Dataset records
# # # # #

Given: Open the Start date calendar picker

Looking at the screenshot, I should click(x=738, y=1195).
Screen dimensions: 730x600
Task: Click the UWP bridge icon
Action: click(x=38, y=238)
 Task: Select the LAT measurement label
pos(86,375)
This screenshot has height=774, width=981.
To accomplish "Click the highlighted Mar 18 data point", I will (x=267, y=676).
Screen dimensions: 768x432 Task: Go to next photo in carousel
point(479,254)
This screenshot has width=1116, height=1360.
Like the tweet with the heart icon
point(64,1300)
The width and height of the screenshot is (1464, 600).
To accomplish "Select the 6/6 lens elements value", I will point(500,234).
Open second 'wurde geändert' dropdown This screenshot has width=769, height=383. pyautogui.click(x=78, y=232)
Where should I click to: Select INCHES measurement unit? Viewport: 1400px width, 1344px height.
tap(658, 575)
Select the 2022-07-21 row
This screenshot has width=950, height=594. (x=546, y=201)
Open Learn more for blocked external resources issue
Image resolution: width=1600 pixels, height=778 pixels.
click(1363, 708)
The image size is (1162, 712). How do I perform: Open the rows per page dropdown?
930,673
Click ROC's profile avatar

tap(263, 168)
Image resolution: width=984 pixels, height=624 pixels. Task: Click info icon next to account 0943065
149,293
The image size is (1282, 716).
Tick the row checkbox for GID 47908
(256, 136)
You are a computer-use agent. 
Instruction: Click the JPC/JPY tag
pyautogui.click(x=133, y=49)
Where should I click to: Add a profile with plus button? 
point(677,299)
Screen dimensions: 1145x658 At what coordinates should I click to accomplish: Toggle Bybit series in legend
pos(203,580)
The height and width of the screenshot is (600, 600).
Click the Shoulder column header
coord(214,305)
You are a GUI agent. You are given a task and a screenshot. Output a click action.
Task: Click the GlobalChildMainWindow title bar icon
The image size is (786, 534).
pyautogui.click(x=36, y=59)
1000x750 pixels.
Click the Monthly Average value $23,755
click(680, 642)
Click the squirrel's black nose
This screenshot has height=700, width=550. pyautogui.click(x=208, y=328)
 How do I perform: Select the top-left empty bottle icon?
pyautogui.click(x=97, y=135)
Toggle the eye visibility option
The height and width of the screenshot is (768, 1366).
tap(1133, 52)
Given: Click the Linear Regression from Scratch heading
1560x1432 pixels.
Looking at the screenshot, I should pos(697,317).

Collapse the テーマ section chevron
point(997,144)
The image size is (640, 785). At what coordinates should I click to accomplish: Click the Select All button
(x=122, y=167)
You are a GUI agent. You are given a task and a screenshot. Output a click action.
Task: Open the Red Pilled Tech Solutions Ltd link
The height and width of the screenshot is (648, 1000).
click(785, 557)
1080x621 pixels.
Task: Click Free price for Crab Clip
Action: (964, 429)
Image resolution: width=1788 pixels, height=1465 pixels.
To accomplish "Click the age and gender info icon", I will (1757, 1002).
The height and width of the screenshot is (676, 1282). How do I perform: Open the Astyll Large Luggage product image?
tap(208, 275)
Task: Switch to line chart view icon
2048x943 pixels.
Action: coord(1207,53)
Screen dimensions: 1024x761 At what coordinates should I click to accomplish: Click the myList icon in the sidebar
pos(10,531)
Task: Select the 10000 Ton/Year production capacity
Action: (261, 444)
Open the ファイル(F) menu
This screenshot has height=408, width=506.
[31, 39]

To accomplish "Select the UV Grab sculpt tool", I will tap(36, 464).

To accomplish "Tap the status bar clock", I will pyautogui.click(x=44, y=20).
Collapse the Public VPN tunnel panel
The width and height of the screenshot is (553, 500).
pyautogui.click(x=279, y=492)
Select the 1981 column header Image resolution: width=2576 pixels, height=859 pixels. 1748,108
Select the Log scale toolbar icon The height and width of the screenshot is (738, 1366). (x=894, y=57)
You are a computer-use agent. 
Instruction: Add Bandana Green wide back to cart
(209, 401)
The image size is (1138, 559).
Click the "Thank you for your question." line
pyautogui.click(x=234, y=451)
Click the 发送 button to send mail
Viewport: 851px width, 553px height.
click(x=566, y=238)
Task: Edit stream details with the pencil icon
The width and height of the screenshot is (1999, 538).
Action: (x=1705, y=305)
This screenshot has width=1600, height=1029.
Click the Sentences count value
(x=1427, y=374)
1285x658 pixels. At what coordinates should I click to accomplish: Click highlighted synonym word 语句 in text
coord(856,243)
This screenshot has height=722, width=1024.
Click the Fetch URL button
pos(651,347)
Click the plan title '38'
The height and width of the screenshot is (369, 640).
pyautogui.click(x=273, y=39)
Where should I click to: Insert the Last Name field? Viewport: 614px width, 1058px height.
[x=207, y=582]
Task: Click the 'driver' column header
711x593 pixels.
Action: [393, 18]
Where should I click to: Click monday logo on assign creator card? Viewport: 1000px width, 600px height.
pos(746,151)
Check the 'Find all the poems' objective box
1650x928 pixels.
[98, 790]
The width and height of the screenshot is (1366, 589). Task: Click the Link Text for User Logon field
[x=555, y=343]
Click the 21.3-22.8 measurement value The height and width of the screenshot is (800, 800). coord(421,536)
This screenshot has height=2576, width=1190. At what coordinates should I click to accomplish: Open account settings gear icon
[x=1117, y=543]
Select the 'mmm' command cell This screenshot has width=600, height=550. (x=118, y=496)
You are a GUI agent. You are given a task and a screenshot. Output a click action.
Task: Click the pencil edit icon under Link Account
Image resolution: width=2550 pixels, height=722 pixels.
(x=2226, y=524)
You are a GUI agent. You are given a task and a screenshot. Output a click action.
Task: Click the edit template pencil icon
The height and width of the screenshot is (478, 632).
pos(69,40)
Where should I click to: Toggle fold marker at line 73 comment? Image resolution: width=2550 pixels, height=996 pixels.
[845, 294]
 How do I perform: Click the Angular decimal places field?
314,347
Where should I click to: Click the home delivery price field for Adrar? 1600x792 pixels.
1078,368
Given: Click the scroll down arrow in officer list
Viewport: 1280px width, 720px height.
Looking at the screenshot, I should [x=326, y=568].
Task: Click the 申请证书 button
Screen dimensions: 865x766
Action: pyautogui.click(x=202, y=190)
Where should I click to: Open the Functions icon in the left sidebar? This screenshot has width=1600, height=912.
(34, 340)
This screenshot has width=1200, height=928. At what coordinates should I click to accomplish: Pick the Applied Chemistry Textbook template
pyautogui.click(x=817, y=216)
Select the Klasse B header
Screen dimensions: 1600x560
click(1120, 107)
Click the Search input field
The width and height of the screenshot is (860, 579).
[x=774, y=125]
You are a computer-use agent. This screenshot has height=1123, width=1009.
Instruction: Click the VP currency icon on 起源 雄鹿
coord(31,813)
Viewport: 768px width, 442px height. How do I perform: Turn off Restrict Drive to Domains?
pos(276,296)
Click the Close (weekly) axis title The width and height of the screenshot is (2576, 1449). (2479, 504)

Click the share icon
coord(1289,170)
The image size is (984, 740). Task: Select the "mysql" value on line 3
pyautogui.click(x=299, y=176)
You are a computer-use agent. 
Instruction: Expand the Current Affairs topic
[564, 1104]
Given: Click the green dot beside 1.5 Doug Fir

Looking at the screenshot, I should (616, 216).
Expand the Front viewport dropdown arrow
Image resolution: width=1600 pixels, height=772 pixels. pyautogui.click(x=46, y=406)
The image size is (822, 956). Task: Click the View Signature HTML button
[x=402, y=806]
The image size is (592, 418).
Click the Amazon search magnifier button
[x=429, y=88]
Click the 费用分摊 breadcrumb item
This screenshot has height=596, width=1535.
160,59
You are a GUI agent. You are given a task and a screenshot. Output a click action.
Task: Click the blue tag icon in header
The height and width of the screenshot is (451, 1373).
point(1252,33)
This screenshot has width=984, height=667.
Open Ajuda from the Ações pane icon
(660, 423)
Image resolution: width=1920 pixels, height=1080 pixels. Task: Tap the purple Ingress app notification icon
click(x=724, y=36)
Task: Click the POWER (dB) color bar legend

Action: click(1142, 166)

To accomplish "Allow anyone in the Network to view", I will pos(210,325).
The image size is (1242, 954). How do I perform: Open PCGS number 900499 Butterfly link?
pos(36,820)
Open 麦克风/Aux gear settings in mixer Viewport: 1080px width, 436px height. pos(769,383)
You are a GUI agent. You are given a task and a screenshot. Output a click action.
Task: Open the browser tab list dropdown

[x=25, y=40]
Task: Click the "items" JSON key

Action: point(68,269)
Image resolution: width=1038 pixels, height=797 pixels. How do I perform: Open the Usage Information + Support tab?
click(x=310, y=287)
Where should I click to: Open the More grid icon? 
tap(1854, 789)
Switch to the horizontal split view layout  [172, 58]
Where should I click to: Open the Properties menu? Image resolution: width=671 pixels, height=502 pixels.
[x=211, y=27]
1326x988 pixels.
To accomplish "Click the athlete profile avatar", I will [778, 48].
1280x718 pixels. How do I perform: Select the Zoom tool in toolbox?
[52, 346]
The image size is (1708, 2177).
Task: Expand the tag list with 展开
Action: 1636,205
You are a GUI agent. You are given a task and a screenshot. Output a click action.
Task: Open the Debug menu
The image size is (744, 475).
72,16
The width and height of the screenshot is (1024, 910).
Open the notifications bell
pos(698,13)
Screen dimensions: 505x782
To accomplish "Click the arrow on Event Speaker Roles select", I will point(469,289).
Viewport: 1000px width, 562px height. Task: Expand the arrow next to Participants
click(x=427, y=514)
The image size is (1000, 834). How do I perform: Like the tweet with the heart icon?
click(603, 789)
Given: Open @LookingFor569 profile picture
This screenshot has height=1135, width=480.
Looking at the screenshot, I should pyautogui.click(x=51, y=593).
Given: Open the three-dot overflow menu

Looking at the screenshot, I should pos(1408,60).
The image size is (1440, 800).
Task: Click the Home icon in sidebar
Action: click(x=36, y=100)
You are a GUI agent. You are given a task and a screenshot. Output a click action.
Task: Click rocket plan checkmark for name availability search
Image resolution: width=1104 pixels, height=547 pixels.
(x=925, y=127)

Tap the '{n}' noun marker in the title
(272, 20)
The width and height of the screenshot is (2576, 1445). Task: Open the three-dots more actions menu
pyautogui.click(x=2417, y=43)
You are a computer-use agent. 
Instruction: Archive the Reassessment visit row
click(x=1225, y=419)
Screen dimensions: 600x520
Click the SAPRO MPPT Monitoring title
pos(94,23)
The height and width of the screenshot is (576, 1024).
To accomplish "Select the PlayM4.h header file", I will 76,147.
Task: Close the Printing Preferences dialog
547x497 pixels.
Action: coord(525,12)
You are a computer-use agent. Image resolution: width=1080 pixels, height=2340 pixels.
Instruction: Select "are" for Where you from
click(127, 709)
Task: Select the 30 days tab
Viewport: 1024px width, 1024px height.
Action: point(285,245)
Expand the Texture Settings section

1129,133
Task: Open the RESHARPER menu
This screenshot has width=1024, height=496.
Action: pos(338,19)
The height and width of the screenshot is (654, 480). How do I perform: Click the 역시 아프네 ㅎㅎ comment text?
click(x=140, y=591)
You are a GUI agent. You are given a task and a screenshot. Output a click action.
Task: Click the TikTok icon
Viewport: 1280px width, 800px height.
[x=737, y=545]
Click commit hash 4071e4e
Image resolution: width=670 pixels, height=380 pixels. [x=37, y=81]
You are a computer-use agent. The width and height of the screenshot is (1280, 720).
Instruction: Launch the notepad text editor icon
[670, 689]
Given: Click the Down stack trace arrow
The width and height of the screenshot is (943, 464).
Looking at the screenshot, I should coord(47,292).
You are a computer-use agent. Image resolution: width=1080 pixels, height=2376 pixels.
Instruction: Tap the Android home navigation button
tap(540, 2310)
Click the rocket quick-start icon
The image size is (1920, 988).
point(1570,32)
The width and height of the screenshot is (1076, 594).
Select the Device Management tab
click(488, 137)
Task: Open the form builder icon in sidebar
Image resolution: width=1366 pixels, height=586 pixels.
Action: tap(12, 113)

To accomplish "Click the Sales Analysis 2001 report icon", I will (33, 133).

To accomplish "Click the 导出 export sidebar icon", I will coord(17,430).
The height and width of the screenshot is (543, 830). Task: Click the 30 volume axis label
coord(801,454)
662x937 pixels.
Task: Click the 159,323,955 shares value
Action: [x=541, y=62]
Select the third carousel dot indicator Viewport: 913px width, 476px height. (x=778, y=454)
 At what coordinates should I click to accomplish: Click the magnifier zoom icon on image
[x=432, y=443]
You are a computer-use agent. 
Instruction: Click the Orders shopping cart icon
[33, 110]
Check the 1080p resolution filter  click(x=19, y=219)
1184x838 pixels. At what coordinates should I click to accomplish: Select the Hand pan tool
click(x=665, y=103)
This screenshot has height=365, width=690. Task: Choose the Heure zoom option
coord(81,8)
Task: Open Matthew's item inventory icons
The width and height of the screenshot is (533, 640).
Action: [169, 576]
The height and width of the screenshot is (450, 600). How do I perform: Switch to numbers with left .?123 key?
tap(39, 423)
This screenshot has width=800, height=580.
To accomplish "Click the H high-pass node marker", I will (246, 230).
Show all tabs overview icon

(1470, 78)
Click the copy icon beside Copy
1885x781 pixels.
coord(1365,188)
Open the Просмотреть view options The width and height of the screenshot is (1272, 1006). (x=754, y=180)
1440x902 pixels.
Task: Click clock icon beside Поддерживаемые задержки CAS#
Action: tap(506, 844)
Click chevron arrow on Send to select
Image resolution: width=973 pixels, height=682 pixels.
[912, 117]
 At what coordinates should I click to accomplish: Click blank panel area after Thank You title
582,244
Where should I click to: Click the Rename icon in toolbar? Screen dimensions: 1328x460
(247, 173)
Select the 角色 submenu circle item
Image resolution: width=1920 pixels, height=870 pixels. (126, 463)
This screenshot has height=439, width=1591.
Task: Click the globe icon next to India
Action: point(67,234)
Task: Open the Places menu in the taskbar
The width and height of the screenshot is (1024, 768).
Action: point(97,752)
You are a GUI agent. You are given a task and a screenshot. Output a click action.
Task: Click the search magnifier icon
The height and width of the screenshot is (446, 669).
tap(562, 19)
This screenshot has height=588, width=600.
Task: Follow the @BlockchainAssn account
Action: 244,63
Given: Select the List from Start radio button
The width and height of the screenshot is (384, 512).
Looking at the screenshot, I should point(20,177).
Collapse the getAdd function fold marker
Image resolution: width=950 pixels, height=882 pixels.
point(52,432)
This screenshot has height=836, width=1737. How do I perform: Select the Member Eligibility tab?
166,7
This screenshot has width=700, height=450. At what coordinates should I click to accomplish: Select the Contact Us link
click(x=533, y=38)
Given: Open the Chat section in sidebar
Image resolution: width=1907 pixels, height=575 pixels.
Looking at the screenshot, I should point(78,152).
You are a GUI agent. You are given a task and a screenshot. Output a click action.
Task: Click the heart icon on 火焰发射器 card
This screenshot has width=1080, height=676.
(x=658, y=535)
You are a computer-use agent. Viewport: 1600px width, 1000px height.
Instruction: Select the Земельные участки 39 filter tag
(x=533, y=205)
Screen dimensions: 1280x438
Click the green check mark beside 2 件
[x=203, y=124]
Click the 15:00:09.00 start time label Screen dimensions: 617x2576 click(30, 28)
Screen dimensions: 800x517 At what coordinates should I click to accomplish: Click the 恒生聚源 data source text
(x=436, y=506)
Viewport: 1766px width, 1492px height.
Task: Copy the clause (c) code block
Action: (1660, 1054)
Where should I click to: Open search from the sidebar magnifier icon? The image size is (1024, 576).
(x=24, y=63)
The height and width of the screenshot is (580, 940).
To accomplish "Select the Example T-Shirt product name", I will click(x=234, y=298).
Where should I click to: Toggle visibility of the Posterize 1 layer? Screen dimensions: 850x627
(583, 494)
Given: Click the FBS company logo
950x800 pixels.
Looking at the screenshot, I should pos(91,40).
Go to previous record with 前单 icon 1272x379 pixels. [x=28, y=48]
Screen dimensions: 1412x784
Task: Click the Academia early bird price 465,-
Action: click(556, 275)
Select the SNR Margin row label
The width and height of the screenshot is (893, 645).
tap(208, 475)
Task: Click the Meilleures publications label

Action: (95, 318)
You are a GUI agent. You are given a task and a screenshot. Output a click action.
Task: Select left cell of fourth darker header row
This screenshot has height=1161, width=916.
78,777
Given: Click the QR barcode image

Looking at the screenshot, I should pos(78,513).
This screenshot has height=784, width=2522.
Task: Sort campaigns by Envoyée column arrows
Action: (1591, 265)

# # # # #

[What you need to do]: Show every line from the entries above in which "plan" appears.

[Solved exercise]:
Click the plan title '38'
Task: Click rocket plan checkmark for name availability search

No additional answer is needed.